My take from the GTK docs was that you need to init threading before calling
*any* method related to the GTK event loop - eg that would include the addition
/ removal of a event source. I could be being overly paranoid in interpreting it
that way though - the doc is very unclearly worded in this regard.
So if there is only one thread running and it's hanging waiting for the lock, that means that the lock must have been taken at some point and not released (or that the lock somehow got corrupted). So I talked with owen a bit on irc: [17:17:39] <halfline> so does "gdk_threads_init() This call must be made before any use of the main loop from GTK+; to be safe, call it before gtk_init()." [17:17:55] <halfline> mean don't call gdk_threads_init() from within a callback of the mainloop [17:18:12] <halfline> or does it mean, don't call g_timeout_add() before calling gdk_threads_init() ? [17:18:42] <owen> halfline: It's talking about entering the main loop [17:18:57] <owen> Adding sources will be harmless I built a custom version of GTK which logged a stack trace for every single gdk_threads_enter() and gdk_threads_exit() call, and discovered that threads_exit() was being called twice in a row when AT-SPI was enabled. A little futher investigation identified an idle callback in virt-manager which was not protected with a threads_enter/exit call. I need to do a little further debugging to verify that this has solved the issue, but it looks like an app bug currently - previously it was a harmless issue, because only a single thread would ever update the GTK UI, but with the AT-SPI hooks now doing explicitly threading calls themselves look like it finally triggered the latent bug. I'll close this ticket once confirmed for certain.

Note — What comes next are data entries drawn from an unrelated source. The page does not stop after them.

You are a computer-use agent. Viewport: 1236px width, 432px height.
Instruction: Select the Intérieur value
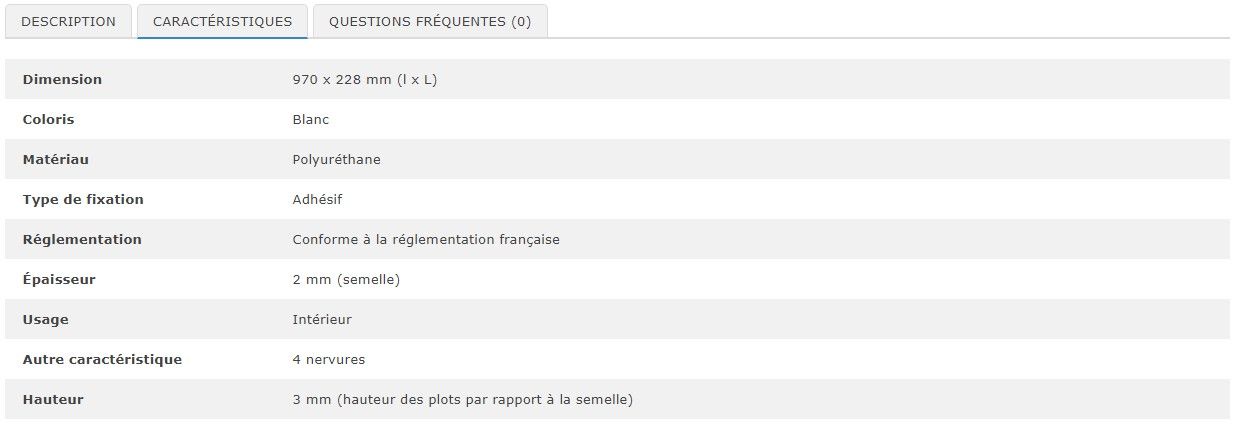(322, 320)
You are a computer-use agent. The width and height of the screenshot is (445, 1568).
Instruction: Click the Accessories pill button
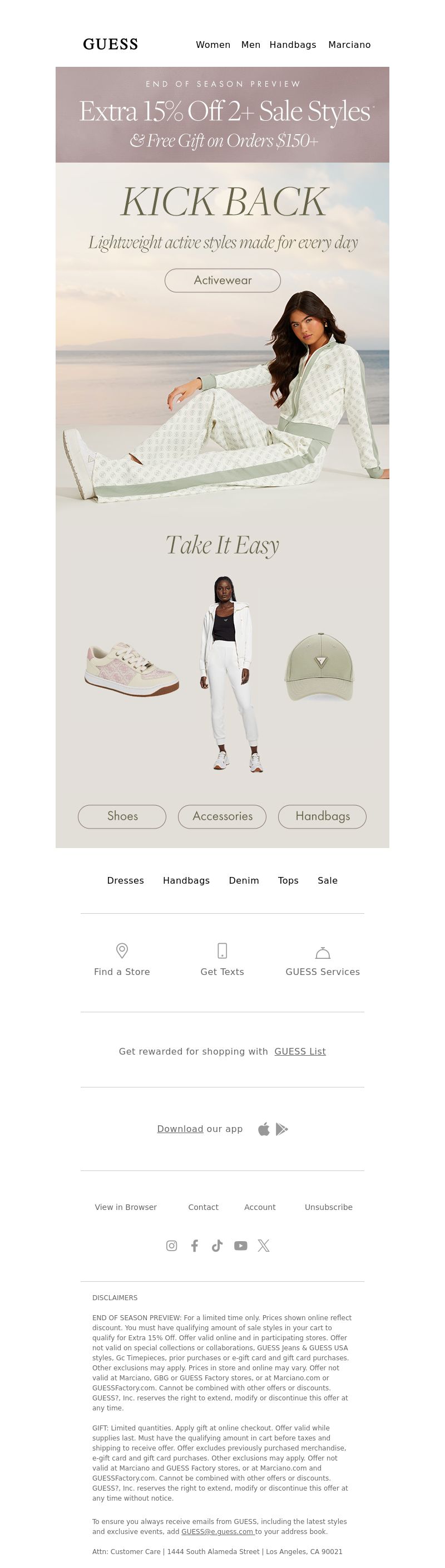(222, 816)
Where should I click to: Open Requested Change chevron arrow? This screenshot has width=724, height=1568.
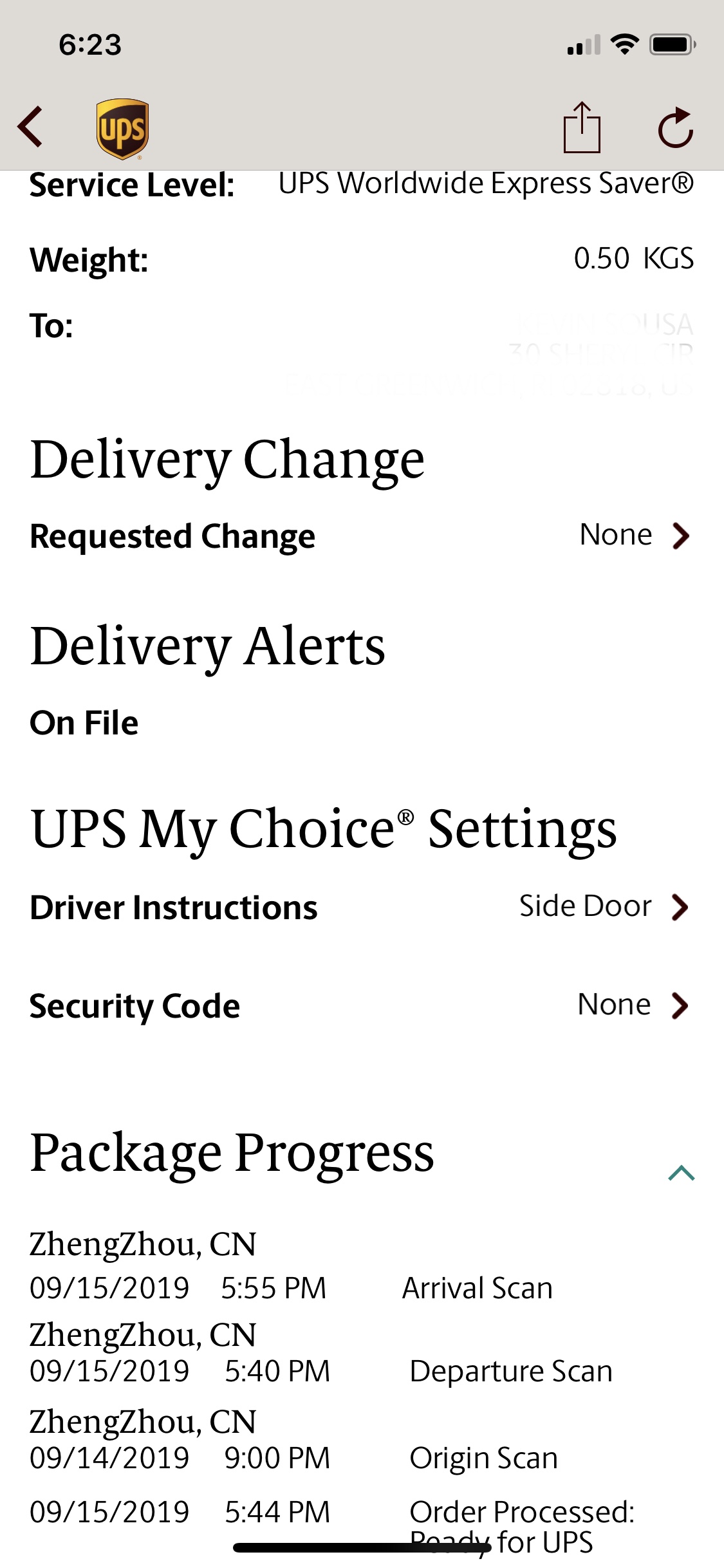click(681, 536)
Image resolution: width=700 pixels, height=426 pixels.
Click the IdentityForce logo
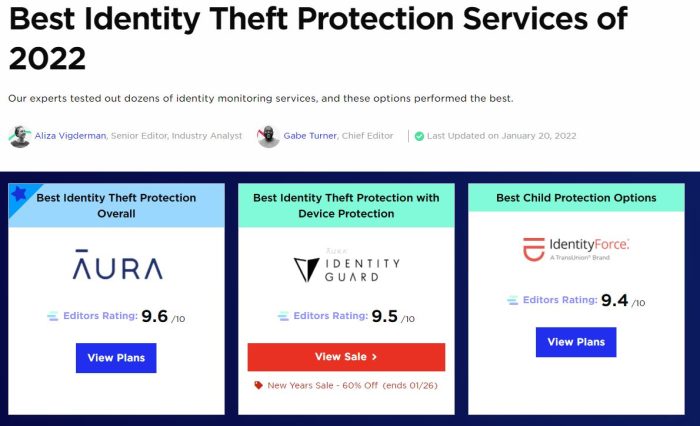tap(575, 249)
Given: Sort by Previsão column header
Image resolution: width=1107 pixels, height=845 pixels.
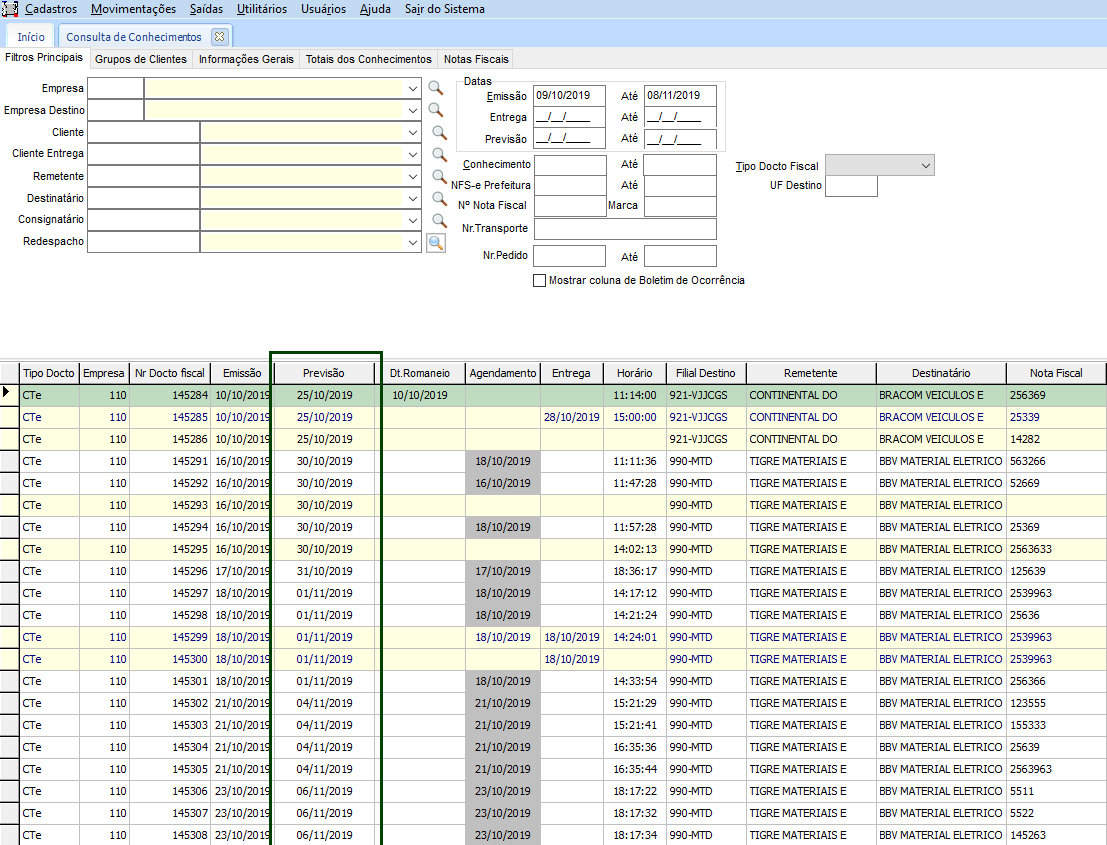Looking at the screenshot, I should [x=326, y=373].
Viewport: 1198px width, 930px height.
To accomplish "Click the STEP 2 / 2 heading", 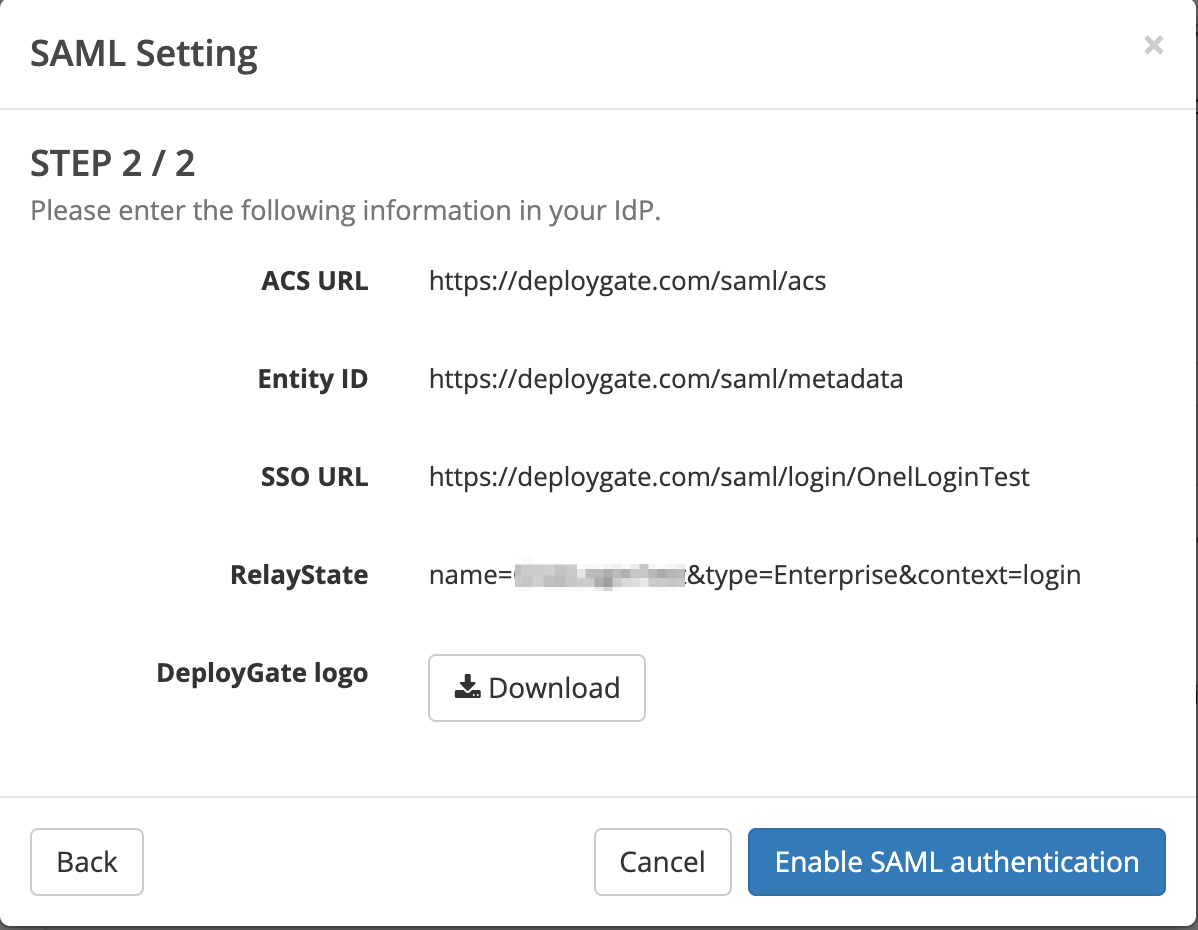I will click(112, 162).
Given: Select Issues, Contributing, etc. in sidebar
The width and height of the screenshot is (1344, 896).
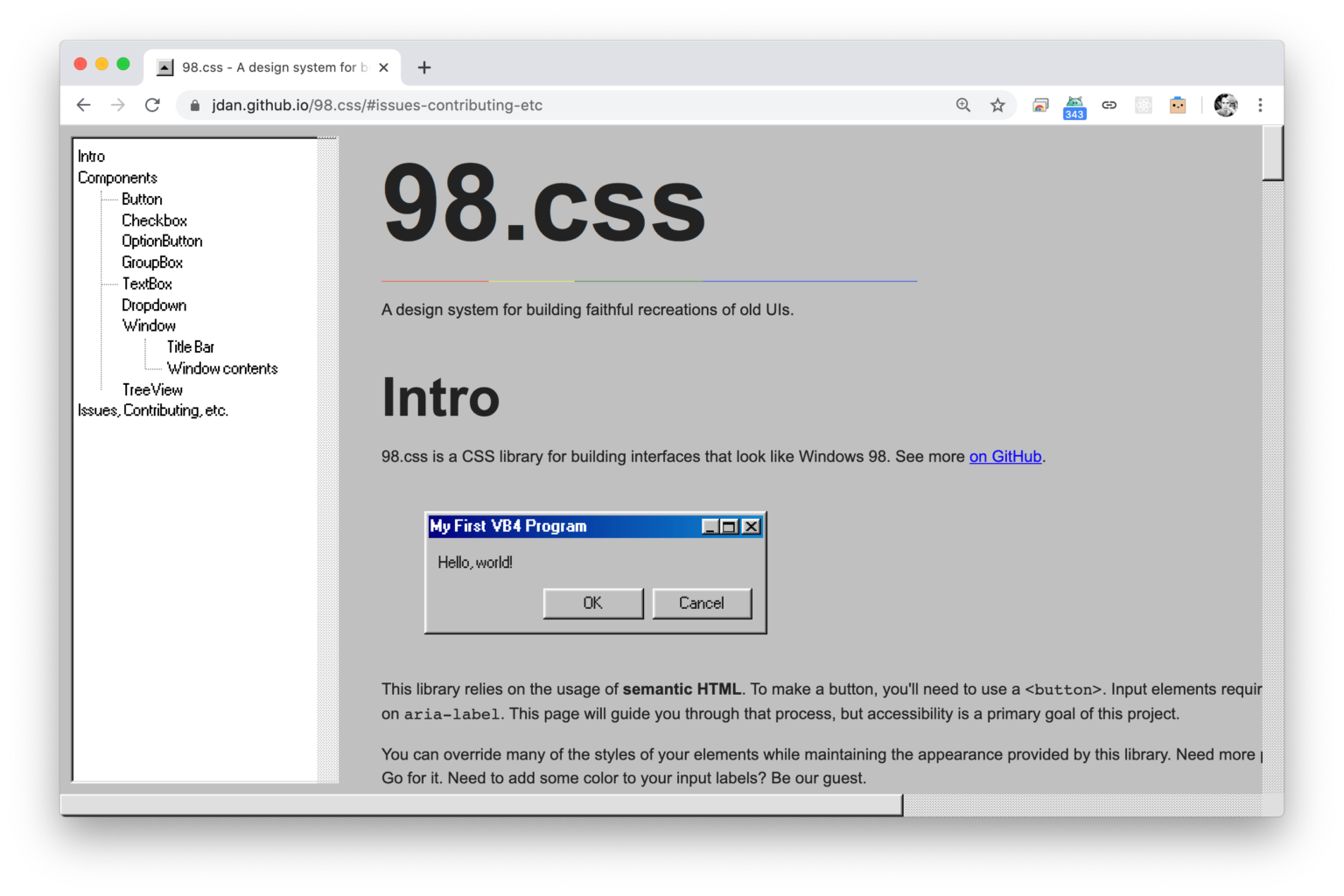Looking at the screenshot, I should (x=153, y=410).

After much more debugging I determined that the workaround in comment #2 was not in fact reliable - it only worked 75% of the time. The root cause of the problems was a missing threads_enter/exit in the idle loop callback in virt-manager. This caused a mutex to be unlocked twice, which eventually/sometimes caused deadlock much later in the program. So it looks like there is no problem in at-spi itself - the new locking stuff in latest at-spi is merely exposing a latent bug that was previously benign, but now critical. |